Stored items
▼

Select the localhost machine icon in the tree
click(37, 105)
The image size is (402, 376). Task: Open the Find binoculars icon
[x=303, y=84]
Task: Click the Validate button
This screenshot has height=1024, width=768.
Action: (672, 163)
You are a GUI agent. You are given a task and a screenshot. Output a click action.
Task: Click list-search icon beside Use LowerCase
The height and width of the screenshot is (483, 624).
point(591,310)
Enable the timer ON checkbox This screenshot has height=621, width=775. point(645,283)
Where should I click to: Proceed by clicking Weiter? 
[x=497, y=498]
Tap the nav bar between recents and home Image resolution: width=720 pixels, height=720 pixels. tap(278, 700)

▲
▼

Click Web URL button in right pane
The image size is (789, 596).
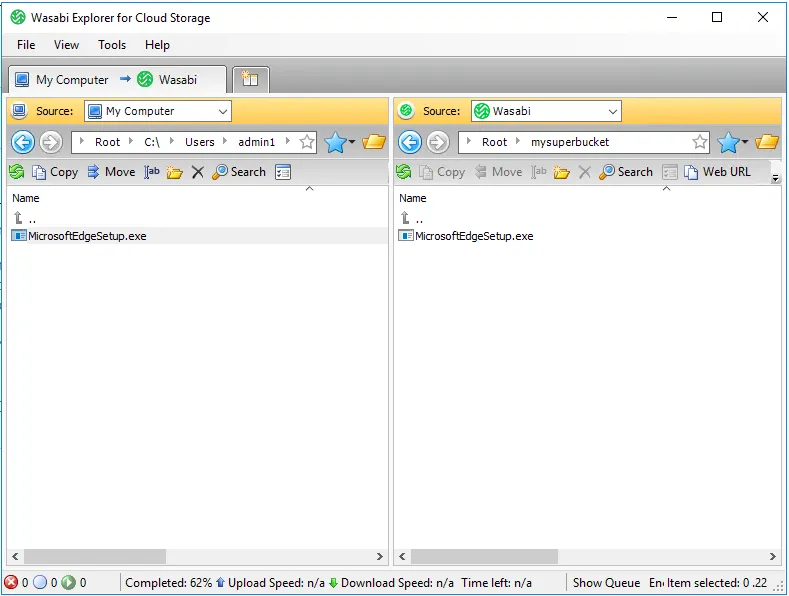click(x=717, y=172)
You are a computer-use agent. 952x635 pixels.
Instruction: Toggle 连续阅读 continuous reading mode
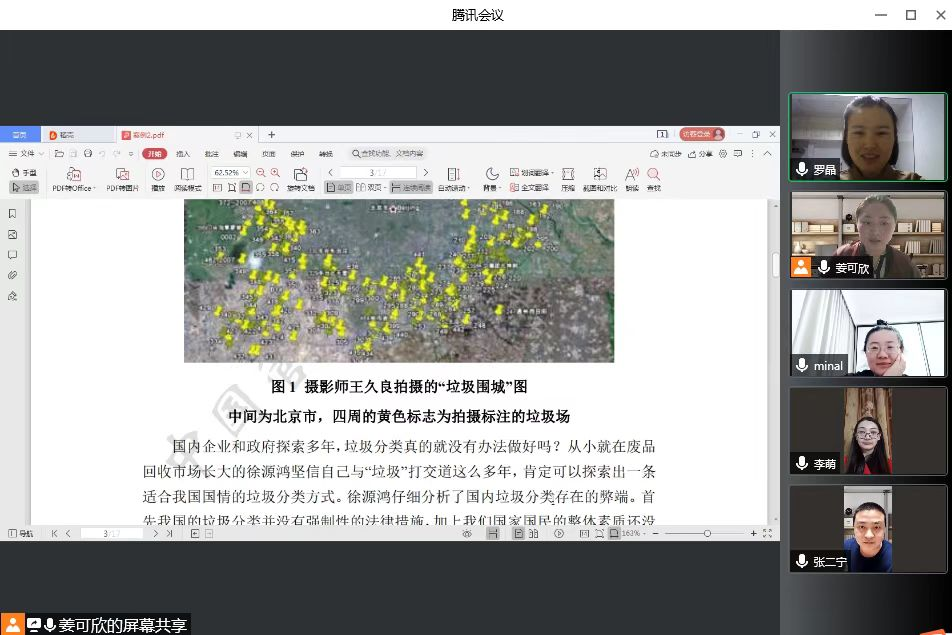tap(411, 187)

▲
▼

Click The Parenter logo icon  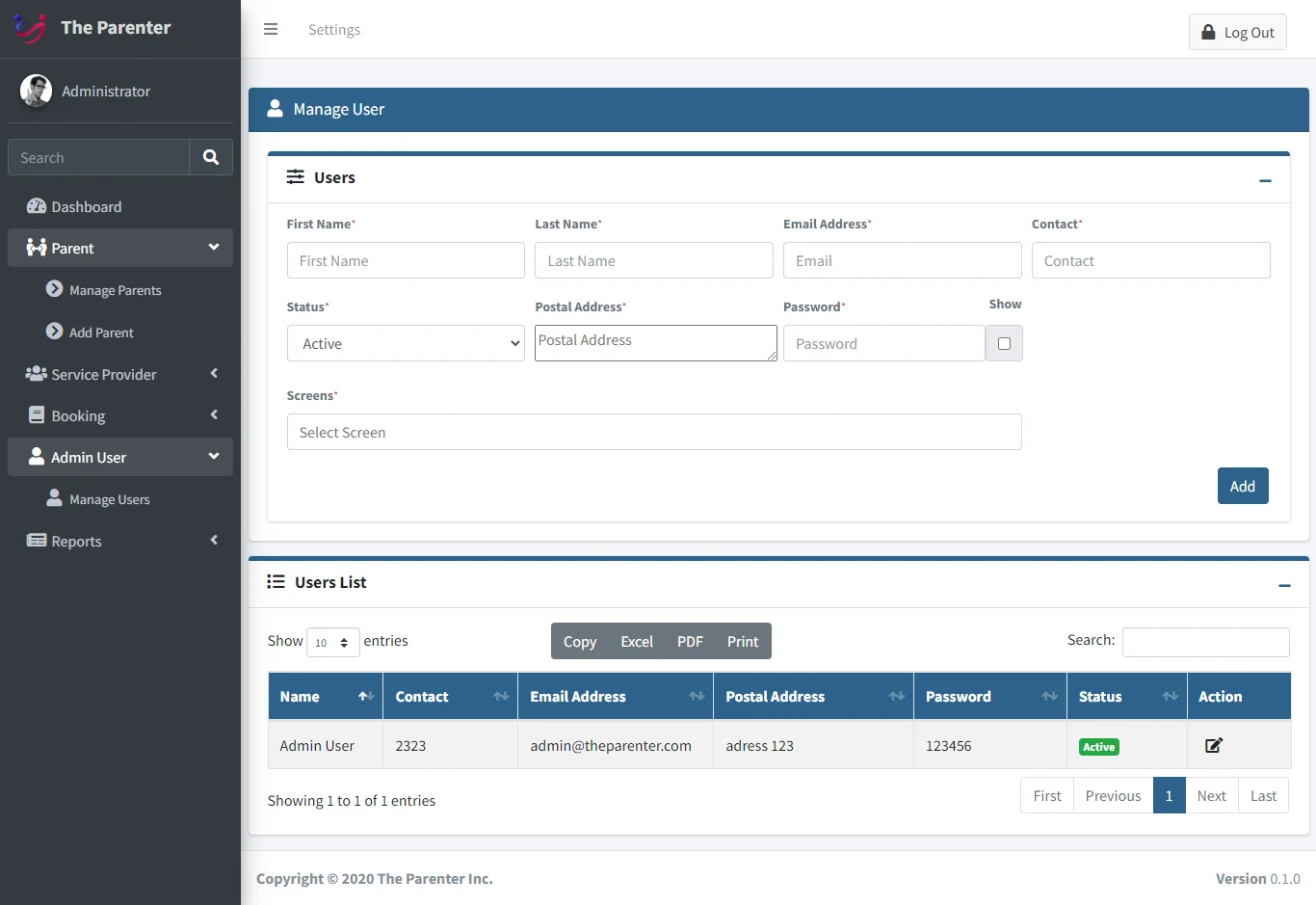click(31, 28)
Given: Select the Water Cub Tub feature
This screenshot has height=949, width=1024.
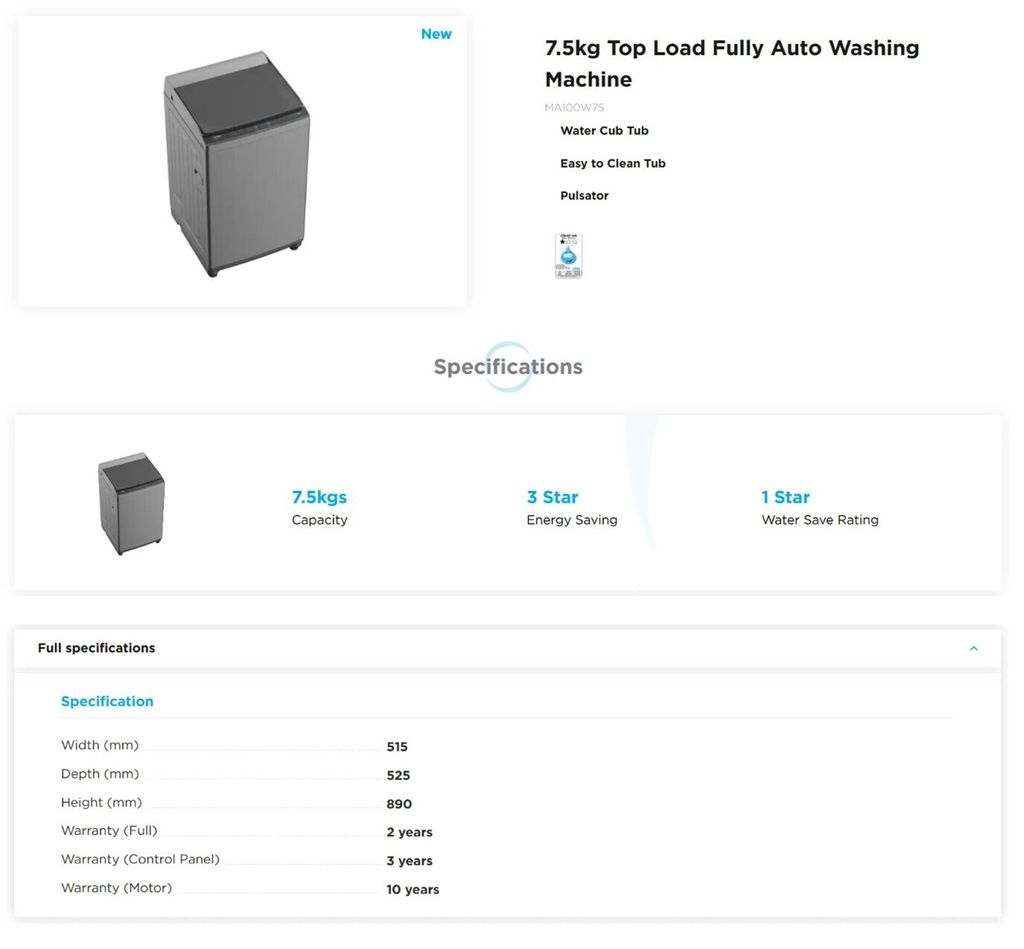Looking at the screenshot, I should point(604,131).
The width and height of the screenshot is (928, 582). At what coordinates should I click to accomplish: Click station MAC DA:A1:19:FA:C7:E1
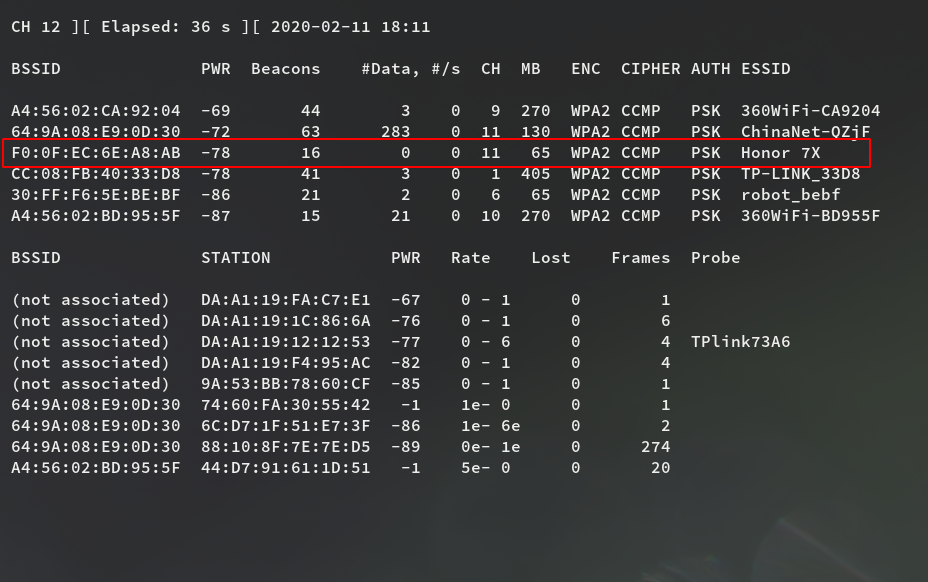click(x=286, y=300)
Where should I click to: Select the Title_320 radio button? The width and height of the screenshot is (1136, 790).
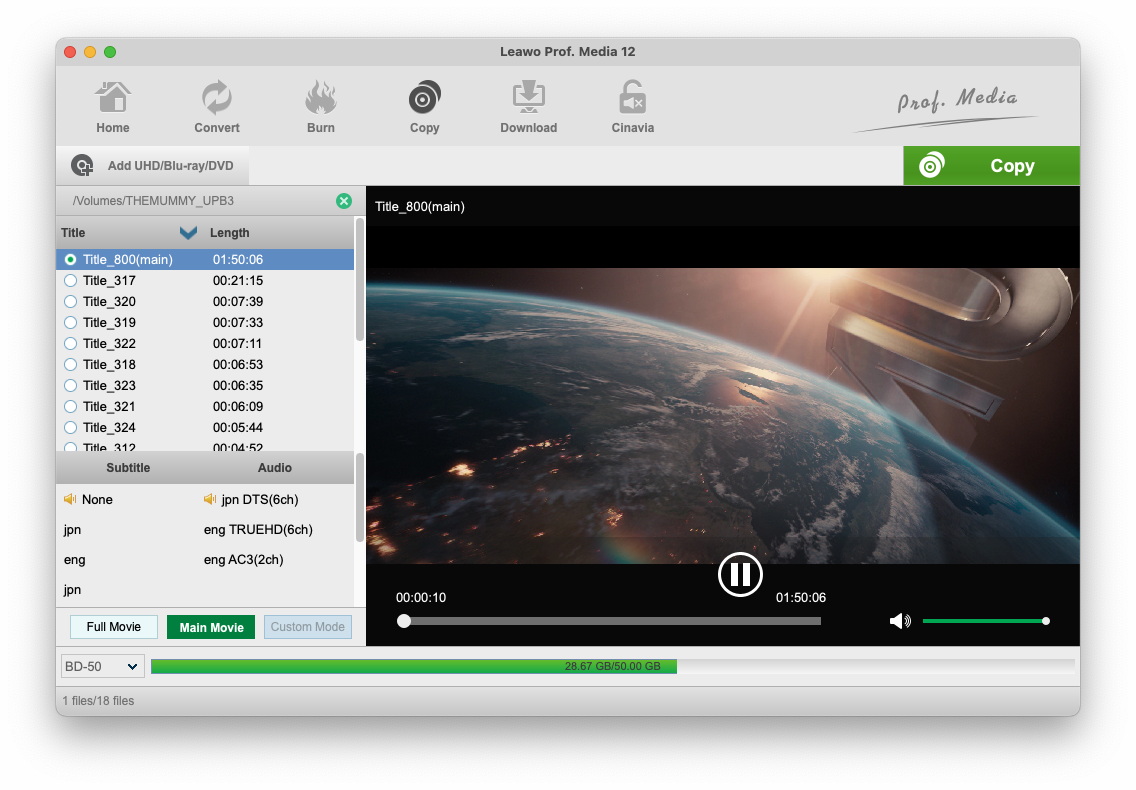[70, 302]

▲

From the entries above, restate word for word the lines from the line containing "Select the localhost machine icon in the tree" to the line containing "Task: Click list-search", both ends included, and nothing more.

- _OUTPUT FOR THIS EXERCISE_
Select the localhost machine icon in the tree
click(37, 105)
The image size is (402, 376). Task: Open the Find binoculars icon
[x=303, y=84]
Task: Click the Validate button
This screenshot has height=1024, width=768.
Action: (672, 163)
You are a GUI agent. You are given a task and a screenshot. Output a click action.
Task: Click list-search icon beside Use LowerCase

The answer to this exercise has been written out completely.